If the *target* table has not been populated during the current session, the user must first load such a table from a file, before observing similarity between words. This operation is done using the load command in Lisp (or alternatively the load-target-table function which is a simple renaming of load) as such:
CL-USER 8 > (load "c:/testing.fsl")
; Loading fasl file c:\testing.fsl
#P"c:/testing.fsl"
If the *target* table has been saved with all the global variables, and needs to be normalised, this can also be done. The default normalisation function provided is the log odds-ratio. The function finalize-target-table takes care of this.
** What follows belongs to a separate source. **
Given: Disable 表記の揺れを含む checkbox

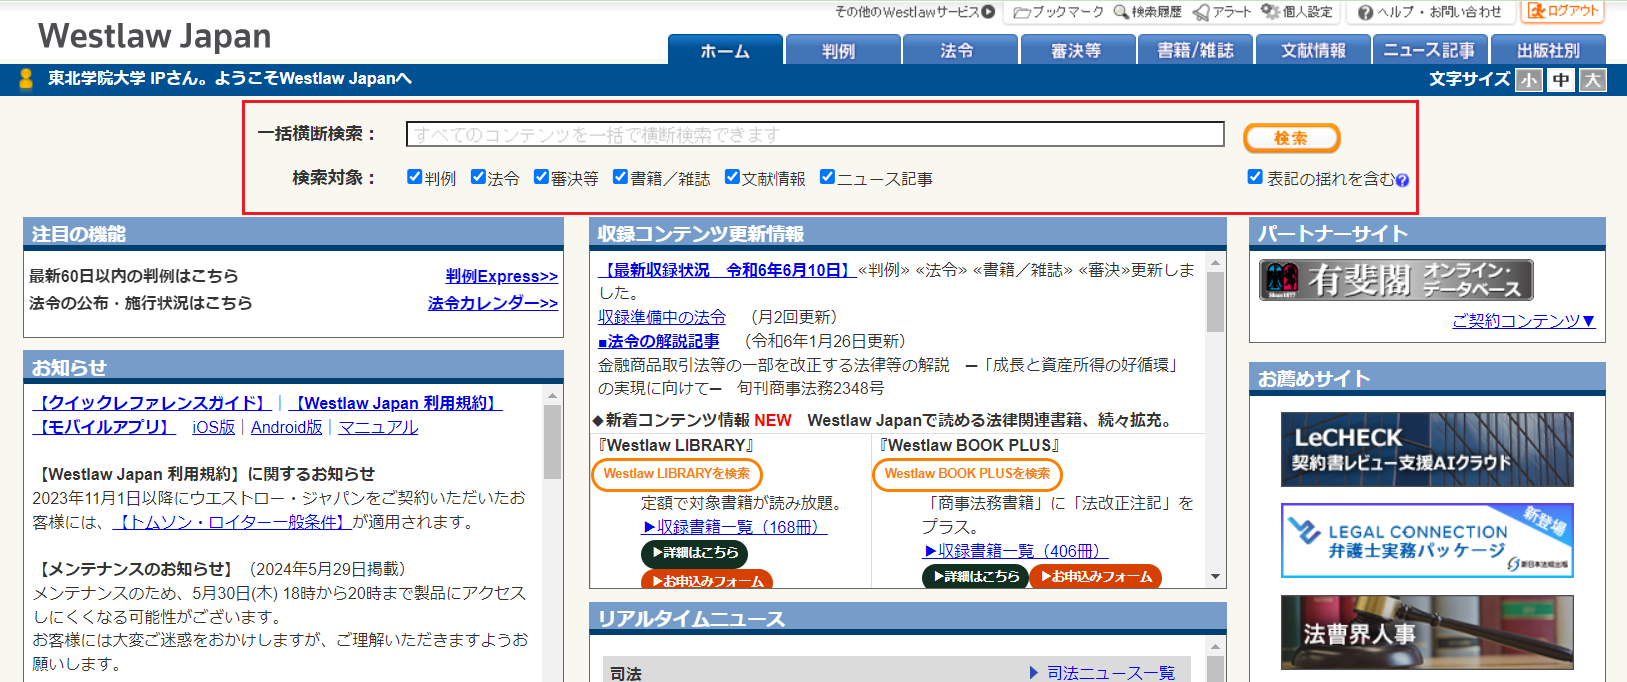Looking at the screenshot, I should click(1255, 177).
Once the *target* table has been normalised, similarity values for pairs of words can be calculated using the similarity function as shown in the following examples:
CL-USER 9 > (similarity "black" "white")
0.7966215831073316
CL-USER 10 > (similarity "black" "dog")
0.35816217445260423
CL-USER 11 > (similarity "good" "yellow")
NIL
CL-USER 12 > (similarity "man" "man")
1.0000000000000004
These examples are also a good illustration of what happens in special cases. When one of the inputs to the function is not in the *target* table, the function returns nil (as in interaction number 11). Finally, the precision of the calculations are shown by interaction 12. The similarity between a word and itself should be 1, therefore there is an error rate of about 0.0000000000000004 in that interaction. As a rule of thumb, it is useful to take into account only the first few digits when comparing similarity values. For example we can say that the similarity between \black" and \white" is about 0.800 and the similarity between \black" and \dog" is 0.358. In order to replicate the different experiments, other functions to query the *target* table in di®erent ways have been written. Most of these use the similarity function seen above, or optimise it for specific uses (such as not calculating the vector form of each word more than once...).